いつでも一番星
ナツくんのことを好きになったら協力すると言ってくれていただけあって、頷きながら真剣に話を聞いてくれていた。
それだけでもう、心はだいぶ軽くなる。
突然自覚して、あっという間に大きくなった恋心。
その重さに耐えかねて戸惑っていたわたしには、茉理ちゃんに話すことが効果的だったらしい。
話を終えて、軽くなった気持ち。
ちょっとした清々しさを感じながら茉理ちゃんと向き合えば、なぜか嬉しそうに笑っていた。
「なんだ、よかったじゃん! ナツのこと好きだって気づいて」
「うん。自分の気持ちに気づいたのはよかったと思う。
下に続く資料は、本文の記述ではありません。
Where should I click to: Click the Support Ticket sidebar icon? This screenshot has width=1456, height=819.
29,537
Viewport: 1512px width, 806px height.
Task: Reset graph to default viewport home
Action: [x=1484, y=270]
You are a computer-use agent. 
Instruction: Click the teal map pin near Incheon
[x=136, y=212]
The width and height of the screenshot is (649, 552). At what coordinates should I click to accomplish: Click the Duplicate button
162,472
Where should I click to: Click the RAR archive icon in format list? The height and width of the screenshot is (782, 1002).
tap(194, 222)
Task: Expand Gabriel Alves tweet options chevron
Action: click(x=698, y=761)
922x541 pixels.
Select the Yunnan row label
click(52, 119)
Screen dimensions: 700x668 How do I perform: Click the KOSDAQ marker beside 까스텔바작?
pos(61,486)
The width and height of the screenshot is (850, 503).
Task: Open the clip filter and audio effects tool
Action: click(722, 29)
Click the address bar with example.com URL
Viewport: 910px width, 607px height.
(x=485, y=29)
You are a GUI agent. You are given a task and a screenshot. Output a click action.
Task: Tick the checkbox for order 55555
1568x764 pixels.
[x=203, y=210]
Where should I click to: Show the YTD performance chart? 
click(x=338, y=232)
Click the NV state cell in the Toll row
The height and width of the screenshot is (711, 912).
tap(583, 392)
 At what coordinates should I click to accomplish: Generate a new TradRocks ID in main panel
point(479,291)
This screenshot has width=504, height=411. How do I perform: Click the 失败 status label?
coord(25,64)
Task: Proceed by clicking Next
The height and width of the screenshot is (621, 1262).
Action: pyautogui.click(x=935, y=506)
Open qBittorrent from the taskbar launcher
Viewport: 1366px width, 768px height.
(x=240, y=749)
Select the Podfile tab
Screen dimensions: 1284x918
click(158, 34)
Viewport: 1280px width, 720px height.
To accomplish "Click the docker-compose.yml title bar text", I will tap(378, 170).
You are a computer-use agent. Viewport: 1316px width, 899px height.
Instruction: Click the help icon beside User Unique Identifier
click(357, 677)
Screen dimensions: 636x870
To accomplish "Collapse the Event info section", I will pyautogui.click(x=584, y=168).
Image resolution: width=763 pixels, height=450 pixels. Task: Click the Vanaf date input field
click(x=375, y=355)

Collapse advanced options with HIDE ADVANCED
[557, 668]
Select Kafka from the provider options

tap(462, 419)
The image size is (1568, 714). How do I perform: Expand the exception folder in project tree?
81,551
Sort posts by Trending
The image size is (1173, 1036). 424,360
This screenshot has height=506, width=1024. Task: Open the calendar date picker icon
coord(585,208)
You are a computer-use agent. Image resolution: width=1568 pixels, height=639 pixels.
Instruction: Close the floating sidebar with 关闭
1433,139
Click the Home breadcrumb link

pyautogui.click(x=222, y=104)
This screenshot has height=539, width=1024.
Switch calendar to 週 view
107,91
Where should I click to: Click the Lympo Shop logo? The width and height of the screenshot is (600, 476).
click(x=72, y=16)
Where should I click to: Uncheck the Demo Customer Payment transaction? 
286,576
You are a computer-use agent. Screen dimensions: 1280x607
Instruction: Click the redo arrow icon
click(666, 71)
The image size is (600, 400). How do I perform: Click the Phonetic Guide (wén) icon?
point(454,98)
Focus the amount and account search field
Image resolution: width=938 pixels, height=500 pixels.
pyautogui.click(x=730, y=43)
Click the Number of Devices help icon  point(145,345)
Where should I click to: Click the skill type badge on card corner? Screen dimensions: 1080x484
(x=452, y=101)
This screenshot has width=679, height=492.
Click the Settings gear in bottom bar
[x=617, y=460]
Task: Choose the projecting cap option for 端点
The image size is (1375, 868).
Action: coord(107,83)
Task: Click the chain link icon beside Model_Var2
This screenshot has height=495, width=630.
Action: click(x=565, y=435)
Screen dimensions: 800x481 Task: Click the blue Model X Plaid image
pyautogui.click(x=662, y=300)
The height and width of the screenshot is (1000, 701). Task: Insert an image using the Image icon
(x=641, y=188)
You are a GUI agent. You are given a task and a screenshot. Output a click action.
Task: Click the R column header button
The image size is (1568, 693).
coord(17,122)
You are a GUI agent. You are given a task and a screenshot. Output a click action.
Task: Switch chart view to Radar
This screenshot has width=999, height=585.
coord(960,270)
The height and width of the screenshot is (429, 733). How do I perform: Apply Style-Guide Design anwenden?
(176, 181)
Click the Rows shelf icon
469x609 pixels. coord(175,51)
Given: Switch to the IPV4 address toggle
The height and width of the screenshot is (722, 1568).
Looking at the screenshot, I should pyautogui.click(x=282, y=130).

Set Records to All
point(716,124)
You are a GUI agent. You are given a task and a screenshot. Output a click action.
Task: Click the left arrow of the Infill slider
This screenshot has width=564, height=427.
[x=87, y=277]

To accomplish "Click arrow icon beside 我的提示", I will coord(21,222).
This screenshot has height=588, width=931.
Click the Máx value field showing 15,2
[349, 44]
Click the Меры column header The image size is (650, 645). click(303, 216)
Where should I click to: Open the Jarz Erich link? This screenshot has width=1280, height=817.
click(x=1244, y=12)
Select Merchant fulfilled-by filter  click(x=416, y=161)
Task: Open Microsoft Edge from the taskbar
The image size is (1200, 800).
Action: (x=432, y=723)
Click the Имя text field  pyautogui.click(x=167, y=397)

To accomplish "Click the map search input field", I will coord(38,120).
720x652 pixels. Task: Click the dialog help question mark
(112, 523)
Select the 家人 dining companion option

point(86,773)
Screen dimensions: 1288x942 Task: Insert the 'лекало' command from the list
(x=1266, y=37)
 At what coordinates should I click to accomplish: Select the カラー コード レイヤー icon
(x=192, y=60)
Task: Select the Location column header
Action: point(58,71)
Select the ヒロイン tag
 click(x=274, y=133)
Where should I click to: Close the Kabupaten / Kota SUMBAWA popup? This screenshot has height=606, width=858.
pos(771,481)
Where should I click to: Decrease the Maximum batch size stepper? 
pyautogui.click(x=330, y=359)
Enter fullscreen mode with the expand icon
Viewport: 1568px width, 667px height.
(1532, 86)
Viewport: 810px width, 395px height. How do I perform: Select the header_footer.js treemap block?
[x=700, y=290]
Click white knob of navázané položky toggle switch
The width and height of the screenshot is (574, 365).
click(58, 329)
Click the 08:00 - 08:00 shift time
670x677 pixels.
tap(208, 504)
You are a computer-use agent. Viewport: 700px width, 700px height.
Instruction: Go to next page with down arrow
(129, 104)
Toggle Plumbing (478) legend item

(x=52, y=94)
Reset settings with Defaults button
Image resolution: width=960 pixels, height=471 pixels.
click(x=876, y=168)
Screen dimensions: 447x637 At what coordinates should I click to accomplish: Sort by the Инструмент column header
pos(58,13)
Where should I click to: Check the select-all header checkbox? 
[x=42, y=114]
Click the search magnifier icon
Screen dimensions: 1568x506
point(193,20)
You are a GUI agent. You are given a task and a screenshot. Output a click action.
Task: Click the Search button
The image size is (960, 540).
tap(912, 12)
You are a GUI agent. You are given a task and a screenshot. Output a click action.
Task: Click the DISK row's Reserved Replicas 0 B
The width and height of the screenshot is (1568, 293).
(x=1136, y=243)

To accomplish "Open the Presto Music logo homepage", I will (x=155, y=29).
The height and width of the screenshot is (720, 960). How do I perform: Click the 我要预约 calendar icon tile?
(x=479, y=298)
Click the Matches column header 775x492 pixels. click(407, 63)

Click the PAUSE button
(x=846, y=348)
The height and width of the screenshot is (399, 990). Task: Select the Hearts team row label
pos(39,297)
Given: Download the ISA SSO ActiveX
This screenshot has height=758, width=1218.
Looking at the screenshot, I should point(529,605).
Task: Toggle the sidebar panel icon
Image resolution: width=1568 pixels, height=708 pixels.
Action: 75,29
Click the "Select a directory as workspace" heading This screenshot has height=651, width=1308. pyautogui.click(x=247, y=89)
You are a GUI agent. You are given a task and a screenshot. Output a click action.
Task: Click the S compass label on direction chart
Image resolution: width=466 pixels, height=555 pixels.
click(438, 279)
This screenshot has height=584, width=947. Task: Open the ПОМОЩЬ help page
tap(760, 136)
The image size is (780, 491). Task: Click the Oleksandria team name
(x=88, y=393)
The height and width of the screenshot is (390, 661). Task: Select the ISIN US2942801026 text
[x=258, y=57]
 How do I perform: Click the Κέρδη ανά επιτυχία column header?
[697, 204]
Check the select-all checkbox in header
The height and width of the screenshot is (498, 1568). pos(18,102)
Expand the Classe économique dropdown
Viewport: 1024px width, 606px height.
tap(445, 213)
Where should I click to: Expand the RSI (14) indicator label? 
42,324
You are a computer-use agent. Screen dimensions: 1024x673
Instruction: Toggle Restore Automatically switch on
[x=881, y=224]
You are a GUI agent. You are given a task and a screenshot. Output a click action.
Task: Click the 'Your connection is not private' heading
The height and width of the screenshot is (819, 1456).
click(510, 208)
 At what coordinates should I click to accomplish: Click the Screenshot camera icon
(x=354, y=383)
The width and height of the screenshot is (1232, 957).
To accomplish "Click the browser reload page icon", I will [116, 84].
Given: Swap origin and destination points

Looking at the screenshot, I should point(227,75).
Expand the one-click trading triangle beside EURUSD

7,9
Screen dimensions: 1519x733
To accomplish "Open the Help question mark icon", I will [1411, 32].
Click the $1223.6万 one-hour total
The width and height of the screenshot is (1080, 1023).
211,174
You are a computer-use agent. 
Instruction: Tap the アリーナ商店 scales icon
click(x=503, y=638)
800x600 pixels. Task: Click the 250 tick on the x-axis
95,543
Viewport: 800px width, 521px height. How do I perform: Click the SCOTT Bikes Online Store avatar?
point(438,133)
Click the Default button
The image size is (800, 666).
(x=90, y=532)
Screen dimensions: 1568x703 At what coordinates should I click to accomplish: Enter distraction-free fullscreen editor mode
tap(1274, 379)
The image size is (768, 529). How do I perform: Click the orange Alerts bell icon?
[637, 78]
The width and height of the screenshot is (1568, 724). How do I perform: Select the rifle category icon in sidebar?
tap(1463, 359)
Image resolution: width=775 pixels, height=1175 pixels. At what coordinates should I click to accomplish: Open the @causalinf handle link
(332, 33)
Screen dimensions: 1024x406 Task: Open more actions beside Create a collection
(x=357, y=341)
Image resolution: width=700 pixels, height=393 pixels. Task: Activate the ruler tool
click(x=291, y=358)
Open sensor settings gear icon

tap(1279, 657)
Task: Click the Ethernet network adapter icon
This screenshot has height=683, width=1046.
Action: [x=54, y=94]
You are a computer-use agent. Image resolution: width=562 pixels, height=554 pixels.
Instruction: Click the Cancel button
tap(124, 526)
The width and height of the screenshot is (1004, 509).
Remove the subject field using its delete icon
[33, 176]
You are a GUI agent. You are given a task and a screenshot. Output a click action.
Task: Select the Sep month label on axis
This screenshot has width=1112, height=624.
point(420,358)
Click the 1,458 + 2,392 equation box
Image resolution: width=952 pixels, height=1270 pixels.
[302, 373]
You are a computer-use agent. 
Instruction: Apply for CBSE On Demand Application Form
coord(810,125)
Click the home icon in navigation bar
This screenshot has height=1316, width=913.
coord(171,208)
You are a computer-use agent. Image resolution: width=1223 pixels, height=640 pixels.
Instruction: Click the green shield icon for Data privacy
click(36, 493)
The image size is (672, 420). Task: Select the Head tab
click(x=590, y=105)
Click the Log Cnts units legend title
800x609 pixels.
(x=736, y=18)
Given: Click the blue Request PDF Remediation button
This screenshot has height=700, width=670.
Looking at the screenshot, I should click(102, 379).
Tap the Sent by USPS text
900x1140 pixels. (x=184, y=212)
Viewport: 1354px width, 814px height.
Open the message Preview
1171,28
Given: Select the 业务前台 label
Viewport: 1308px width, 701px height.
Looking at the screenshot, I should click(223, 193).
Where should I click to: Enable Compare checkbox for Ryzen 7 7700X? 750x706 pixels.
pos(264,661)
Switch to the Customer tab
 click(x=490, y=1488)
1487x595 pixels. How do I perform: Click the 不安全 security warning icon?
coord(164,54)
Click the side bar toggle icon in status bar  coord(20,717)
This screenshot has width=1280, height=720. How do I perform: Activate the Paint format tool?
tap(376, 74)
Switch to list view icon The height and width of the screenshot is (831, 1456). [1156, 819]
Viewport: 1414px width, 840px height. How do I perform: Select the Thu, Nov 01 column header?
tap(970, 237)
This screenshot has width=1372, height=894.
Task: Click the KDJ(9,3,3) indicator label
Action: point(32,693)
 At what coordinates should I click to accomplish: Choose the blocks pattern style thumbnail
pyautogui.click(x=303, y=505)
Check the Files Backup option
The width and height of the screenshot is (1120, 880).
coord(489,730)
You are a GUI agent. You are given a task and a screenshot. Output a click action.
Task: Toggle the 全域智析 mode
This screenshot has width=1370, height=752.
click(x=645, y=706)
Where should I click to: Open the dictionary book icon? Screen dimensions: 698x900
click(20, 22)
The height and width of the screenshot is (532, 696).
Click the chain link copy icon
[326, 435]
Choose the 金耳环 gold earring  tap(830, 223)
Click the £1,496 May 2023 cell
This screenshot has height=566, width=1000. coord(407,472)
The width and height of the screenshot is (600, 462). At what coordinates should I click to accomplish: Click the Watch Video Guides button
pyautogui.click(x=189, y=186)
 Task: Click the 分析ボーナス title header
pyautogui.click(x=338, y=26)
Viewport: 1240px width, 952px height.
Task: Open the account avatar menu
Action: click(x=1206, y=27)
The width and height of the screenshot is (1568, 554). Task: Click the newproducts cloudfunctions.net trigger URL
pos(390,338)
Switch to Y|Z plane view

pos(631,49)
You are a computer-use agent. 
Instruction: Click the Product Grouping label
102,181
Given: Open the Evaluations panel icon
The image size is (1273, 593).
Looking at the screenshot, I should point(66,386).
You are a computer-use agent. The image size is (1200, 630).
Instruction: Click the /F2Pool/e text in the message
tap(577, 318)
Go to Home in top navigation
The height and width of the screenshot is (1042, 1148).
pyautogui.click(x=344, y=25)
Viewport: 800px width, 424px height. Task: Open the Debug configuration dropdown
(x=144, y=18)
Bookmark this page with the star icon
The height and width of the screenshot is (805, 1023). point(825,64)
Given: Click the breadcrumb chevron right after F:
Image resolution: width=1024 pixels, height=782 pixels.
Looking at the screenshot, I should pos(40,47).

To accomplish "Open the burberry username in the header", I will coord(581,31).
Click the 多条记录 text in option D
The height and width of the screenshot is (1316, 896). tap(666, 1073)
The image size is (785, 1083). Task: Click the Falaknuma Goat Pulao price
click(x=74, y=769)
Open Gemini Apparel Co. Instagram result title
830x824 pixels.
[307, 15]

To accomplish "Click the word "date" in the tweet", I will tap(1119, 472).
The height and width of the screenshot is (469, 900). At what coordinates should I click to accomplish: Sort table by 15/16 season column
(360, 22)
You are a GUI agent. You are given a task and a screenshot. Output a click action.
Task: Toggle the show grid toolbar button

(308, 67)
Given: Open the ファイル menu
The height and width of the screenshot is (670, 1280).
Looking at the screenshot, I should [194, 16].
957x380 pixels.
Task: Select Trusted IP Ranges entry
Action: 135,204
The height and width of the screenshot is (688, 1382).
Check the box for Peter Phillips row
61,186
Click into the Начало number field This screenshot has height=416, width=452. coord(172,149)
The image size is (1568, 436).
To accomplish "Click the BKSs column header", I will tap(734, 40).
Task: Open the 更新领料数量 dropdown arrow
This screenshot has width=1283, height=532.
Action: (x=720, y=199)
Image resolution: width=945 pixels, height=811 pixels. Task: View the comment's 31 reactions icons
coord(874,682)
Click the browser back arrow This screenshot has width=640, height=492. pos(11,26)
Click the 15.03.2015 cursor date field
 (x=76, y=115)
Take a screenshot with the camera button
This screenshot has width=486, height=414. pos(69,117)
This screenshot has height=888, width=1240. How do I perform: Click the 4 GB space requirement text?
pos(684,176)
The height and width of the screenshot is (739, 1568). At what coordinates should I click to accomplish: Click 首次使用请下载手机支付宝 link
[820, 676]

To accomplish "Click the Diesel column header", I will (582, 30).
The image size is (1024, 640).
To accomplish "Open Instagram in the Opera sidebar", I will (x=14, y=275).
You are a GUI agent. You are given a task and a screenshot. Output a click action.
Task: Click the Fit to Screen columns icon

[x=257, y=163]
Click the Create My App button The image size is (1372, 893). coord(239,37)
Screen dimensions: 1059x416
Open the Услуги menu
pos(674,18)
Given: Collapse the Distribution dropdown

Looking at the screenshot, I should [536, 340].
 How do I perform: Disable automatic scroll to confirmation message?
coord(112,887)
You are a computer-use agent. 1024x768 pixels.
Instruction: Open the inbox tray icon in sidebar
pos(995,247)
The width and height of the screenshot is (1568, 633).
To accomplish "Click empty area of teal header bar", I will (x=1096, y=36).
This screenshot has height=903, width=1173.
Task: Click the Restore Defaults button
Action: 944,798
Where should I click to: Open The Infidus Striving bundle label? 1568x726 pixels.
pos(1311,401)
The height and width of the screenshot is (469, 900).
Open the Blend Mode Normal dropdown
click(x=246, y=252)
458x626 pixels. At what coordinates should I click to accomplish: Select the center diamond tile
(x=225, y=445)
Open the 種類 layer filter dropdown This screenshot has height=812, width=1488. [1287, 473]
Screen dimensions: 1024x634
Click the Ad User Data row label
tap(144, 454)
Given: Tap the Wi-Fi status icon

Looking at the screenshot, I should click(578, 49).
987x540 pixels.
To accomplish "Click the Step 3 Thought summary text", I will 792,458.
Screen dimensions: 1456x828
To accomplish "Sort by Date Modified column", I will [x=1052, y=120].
……でも、緊張してまともに顔も見られないんだよ? 一体、どうすればいいのかな……」
「そんな緊張なら、そのうち慣れてくから大丈夫に決まってるよ。ていうかさ、今さら顔見るぐらいでなに緊張してるの? 今まで散々ナツのこと眺めてきたんだから、普通に今まで通りのつもりで見たらいいじゃない」
「そりゃあ、そうかもしれないけど……。やっぱり、憧れのときに見てるのとはちょっと意味が違うんだもん。前よりもずっと、緊張しちゃうよ」
視線を斜め下に落とすと、茉理ちゃんが困ったように息を吐いていた。
……わかってるよ。
特別に意識なんかしないで、今まで通りナツくんを眺めていればいいことぐらい。
だけど、そう考えていてもやっぱり緊張しちゃうんだ。
ナツくんのことが好きだと意識すればするほど、余計に……。
緊張しないで済むような方法がすぐに見つかるわけもなくて。
わたしは結局、不安を抱えたまま教室に行く羽目になった。